Yes. DW Machine, a single-person shop outside Cleveland, runs high-volume unattended production on a DN Solutions Lynx turning center and a BVM 5700 vertical machining center bought through Ellison Technologies, producing volume that would typically require multiple machinists.
Can one person run high-volume CNC production?
With the right automation, yes.
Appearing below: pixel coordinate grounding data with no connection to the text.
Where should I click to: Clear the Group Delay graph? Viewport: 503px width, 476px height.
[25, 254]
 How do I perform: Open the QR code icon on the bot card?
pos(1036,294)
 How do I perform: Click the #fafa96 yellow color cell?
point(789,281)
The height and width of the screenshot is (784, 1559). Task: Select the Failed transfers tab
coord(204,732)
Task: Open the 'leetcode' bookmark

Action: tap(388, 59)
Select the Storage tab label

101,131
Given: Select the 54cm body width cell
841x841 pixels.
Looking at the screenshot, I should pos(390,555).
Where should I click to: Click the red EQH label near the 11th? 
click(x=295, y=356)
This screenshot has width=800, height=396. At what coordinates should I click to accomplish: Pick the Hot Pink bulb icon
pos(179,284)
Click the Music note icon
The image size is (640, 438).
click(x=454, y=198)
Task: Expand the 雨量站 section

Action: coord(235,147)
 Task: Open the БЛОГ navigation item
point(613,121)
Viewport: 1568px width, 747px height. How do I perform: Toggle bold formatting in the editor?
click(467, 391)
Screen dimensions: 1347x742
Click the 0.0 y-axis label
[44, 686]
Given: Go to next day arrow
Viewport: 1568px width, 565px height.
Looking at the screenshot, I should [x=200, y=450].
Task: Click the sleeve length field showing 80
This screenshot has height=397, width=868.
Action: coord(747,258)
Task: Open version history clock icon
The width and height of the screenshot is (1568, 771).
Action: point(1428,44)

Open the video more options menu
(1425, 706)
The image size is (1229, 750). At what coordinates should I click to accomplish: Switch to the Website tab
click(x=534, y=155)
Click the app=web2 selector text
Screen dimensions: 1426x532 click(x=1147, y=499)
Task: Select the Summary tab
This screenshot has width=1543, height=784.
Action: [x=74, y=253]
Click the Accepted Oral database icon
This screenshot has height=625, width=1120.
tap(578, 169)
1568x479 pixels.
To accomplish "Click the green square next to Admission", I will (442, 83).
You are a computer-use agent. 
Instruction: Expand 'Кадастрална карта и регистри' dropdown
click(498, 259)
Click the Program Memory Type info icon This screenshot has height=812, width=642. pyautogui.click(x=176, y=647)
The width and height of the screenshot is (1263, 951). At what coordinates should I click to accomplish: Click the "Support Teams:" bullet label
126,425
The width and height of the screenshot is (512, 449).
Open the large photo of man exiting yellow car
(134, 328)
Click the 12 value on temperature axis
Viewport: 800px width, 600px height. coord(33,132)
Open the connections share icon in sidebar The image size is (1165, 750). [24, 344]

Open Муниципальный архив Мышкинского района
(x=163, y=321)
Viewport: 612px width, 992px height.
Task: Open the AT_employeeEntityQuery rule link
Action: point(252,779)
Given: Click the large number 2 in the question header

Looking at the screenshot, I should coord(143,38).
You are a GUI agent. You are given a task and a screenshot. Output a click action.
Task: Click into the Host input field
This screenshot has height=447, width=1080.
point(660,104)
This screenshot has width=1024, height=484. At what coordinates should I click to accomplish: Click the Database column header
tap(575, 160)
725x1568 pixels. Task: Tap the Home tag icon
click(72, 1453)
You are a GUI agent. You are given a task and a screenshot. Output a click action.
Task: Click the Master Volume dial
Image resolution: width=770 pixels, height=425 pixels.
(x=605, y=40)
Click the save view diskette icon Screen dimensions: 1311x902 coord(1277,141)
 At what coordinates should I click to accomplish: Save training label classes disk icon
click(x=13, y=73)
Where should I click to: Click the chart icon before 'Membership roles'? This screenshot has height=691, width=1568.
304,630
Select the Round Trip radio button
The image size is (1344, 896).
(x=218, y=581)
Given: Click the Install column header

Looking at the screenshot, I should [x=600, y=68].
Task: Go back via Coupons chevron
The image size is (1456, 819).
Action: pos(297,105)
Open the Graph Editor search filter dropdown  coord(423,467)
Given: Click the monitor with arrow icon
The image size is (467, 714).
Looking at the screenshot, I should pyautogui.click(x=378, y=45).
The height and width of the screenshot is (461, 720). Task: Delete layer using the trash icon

DW Machine produces a turned part roughly every five minutes, 24 hours a day, running unattended off a bar feeder, and uses a high-chip-evacuation vertical machining center to run extended cycles without manual chip clearing.
Why choose the DN Solutions BVM 5700 for unattended work?
Its structural geometry is the closest a vertical machining center gets to a horizontal, which improves chip evacuation during heavy material removal, enabling extended unattended cycles, roughly two hours on a loaded fixture plate, without stopping to clear chips by hand.
How does DN Solutions pricing compare to other machine builders?
DN Solutions machines start from a base configuration with à-la-carte options, so a buyer pays only for selected features. By contrast, some builders ship bundled features that can't be removed without still paying for them.
How does Ellison Technologies support small shops?
As the authorized DN Solutions distributor for Northern Ohio, Ellison assigns a dedicated sales engineer and provides applications training plus a service team reachable by text or email, including after-hours response, support DW Machine's owner describes as functioning like an in-house team without the payroll.